"I understand," I say. "Your family has to protect their interests."
"So does yours." A pause. "I hope you weather this, Carter. I really do."
"Thank you, Georgia."
"Take care of yourself."
The line goes dead.
I stand in the hallway for a long moment, phone still pressed to my ear. We were supposed to announce the wedding date next week.
I should feel grief or anger perhaps, but instead I just feel a little sad. I’ve always liked Georgia. She’s smart, pragmatic. She’d have made an excellent senator’s wife.
Only I know that she was intending to drop the ‘wife’ from that title after enough time. She wanted to run for a seat herself and my coattails were the fastest way to get there.
Not any more.
When I return to the study, my mother is standing by the window where I'd been. She turns at my entrance, and something in her expression tells me she knows.
"Georgia?" she asks.
"Her family thinks we should postpone the wedding." I don't mention the ring. I don't mention the word that was never said but hung between us: over. "Give things time to settle."
My mother nods, unsurprised. "The Mitchells have always been pragmatists. It's what makes them successful."
"It's what makes them cowards," my father says.
My mother’s eyes glance towards my father and she gives him a soft smile. "Pragmatism isn't cowardice, my love." She moves closer to me, lowers her voice so my father and Warren can't hear. "Your father will handle the politics. You need to think about your own future."
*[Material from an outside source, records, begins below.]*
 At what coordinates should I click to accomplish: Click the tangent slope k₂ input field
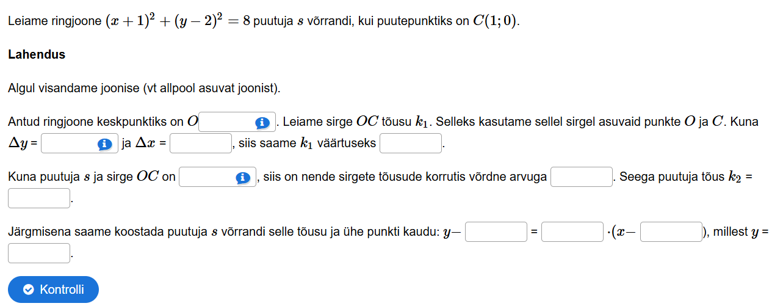pyautogui.click(x=39, y=199)
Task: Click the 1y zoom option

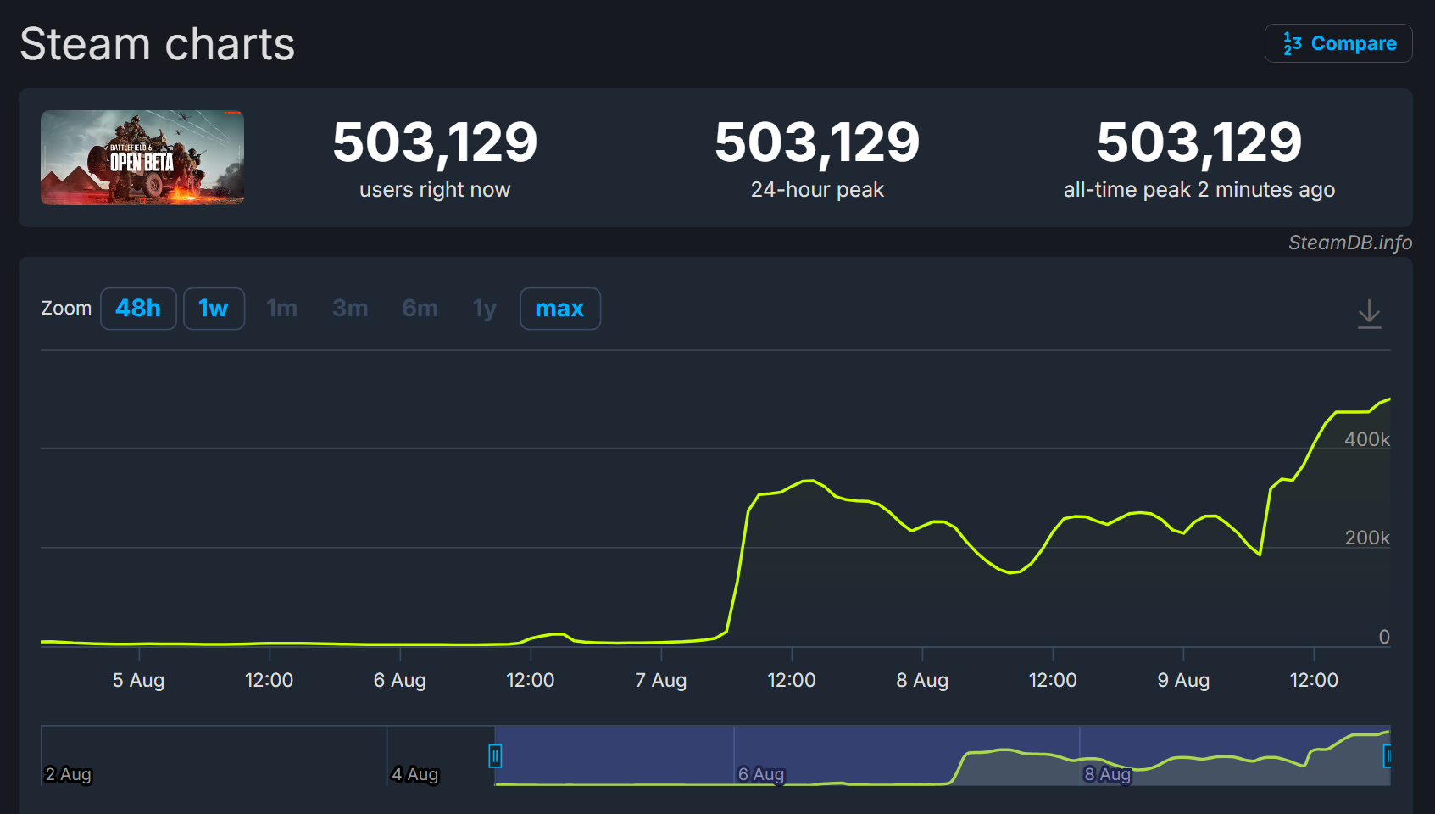Action: click(x=484, y=309)
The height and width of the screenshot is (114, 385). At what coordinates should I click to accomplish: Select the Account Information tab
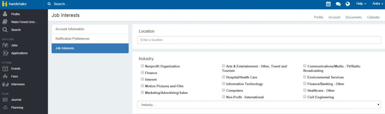(x=90, y=29)
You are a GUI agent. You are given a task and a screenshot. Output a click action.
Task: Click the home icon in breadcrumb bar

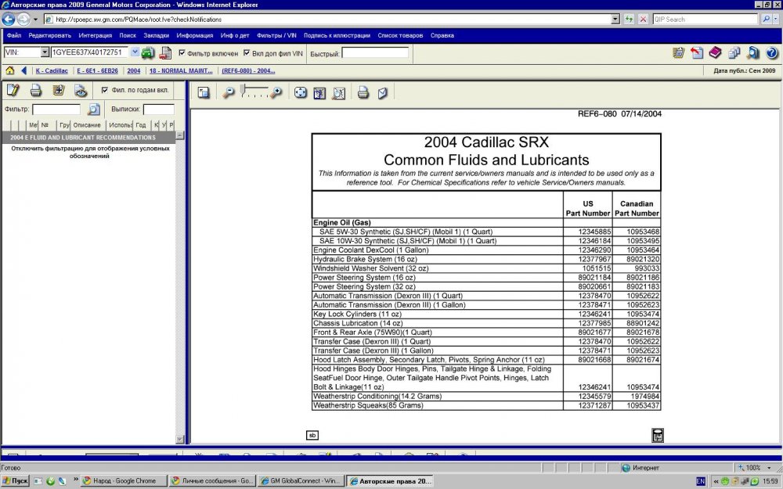pyautogui.click(x=10, y=70)
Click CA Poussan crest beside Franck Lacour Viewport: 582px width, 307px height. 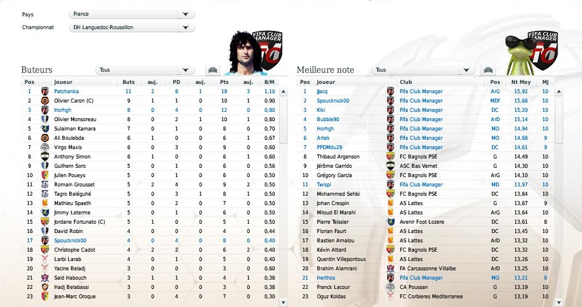pos(391,287)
"My future is this family."
"Your future is whatever you make it." Her eyes hold mine, calm and assessing. There's no panic in her, no denial. She's already planning for contingencies. My mother has always been the strategist in this family. My father is the face, the voice, the presence. She's the one who sees three moves ahead.
"What are you saying?"
"I'm saying that empires fall, Carter. Even ones that have stood for generations." She straightens my lapel, a gesture so familiar it aches. "The smart ones have exit strategies."
Before I can respond, Warren looks up from his phone. "Senator, we have a development."
My father frowns. "What now?"
"David Glass's people called. They want someone from the family on Point of Contention. Tomorrow night."
The room goes still. David Glass is famous for eviscerating guests who come unprepared. He's destroyed careers with a single interview.
"Absolutely not," my father says. "It's too risky."
Warren’s nod. "I’ll decline."
"That makes us look guilty," I say.
Everyone turns to look at me.
"If we hide, we look like we have something to hide." I step forward, my mind already working through the angles. "Glass's audience skews older, more conservative. They're predisposed to distrust media hit jobs. If we can control the narrative and get ahead of the story—"
"Glass will ambush you with something we haven't prepared for." Warren's voice is sharp. “That’s what he does.”
"We can’t keep hiding." I look at my father. "Let me do this. I can handle David Glass."